Judith Graßl

Personal information
- Born: 6 April 1968 (age 58) Berchtesgaden, West Germany

Sport
- Sport: Skiing

Medal record
Representing Germany
Ski mountaineering
| Bronze medal – third place | 2005 European Championship | Team |
| Bronze medal – third place | 2005 European Championship | Relay |

= Judith Graßl =

German ski mountaineer (born 1968)

Judith Graßl (born 6 April 1968) is a German ski mountaineer.

Graßl was born in Berchtesgaden. She is married to the ski mountaineer Franz Graßl with two children. They live in Ramsau bei Berchtesgaden.

== Selected results ==
- 2003:
  - 4th, European Championship single race
  - 5th, European Championship team race (together with Traudl Maurer)
  - 6th, European Championship combination ranking
- 2004:
  - 1st, German Championship single
- 2005:
  - 2nd, European Cup team (together with Barbara Gruber)
  - 3rd, European Championship relay race (together with Barbara Gruber and Silvia Treimer)

■ Provided data ■
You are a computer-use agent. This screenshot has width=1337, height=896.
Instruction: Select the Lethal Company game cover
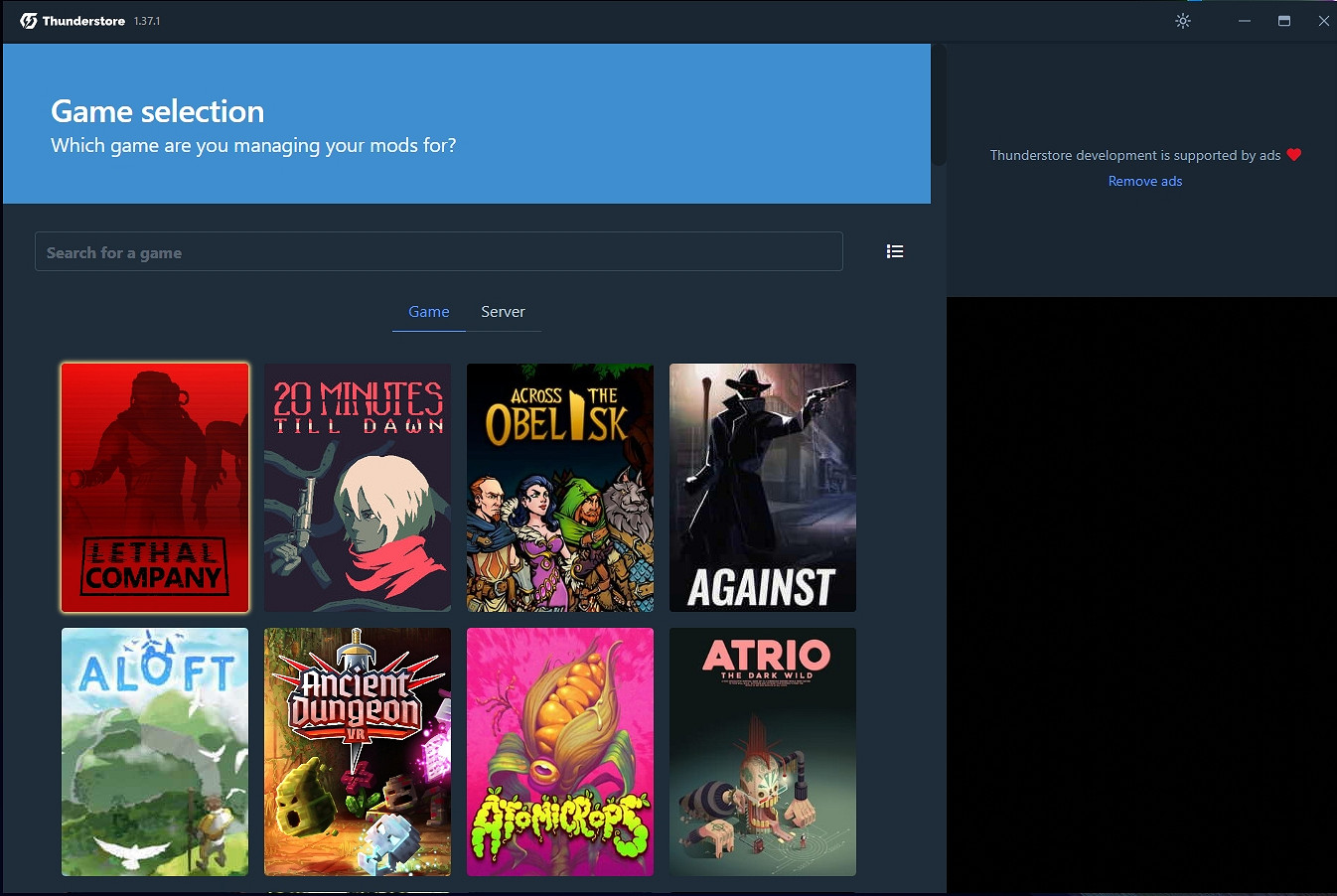pyautogui.click(x=155, y=487)
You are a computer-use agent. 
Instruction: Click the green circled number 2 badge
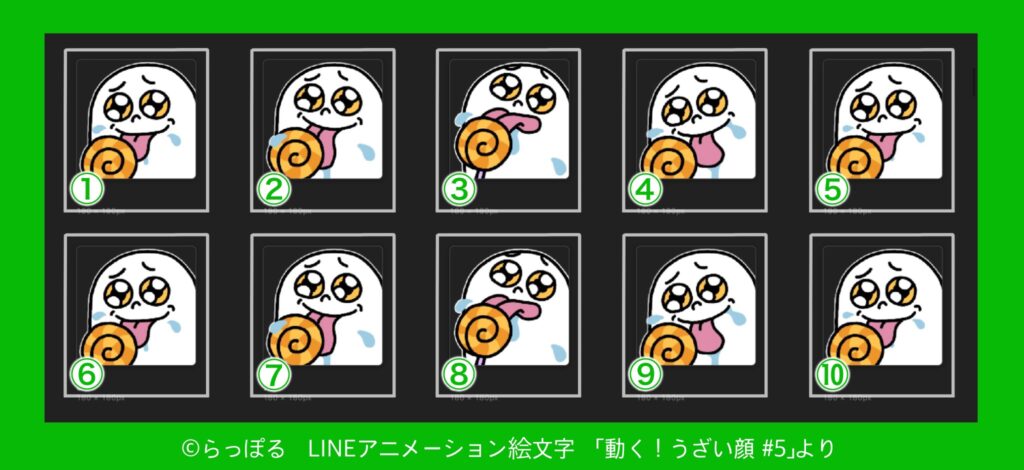point(273,190)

■ To be done ■
#1 Summarize the article on Judith Graßl above in two sentences.
#2 Supply what follows the final line of the article on Judith Graßl.

■ Exercise responses ■
#1 Judith Graßl is a German ski mountaineer, born on 6 April 1968 in Berchtesgaden, who is married to the ski mountaineer Franz Graßl, has two children, and lives in Ramsau bei Berchtesgaden. Her selected results include first place in the 2004 German Championship single and third place in the 2005 European Championship relay race together with Barbara Gruber and Silvia Treimer.

#2
  - 3rd, European Championship (together with Barbara Gruber)
  - 7th, World Cup team (together with Barbara Gruber)
  - 9th, European Championship single race
- 2006:
  - 2nd, German Championship single
  - 4th, World Championship relay race (together with Barbara Gruber, Silvia Treimer and Stefanie Koch)
  - 4th, World Championship team race (together with Stefanie Koch)
- 2007:
  - 2nd, Sellaronda Skimarathon (together with Stefanie Koch)
  - 3rd, German Championship single
  - 3rd, Trofeo Mezzalama (together with Stefanie Koch and Silvia Treimer)
  - 4th, European Championship team race (together with Stefanie Koch)
  - 4th, European Championship (together with Stefanie Koch and Silvia Treimer)
  - 7th, European Championship combination ranking
  - 8th, European Championship single race
- 2008:
  - 1st, German Championship team
  - 3rd, German Championship single
  - 3rd, German Championship vertical race
  - 3rd, Rofan Xtreme
  - 6th, World Championship team race (together with Stefanie Koch)
  - 7th, Pierra Menta (together with Stefanie Koch)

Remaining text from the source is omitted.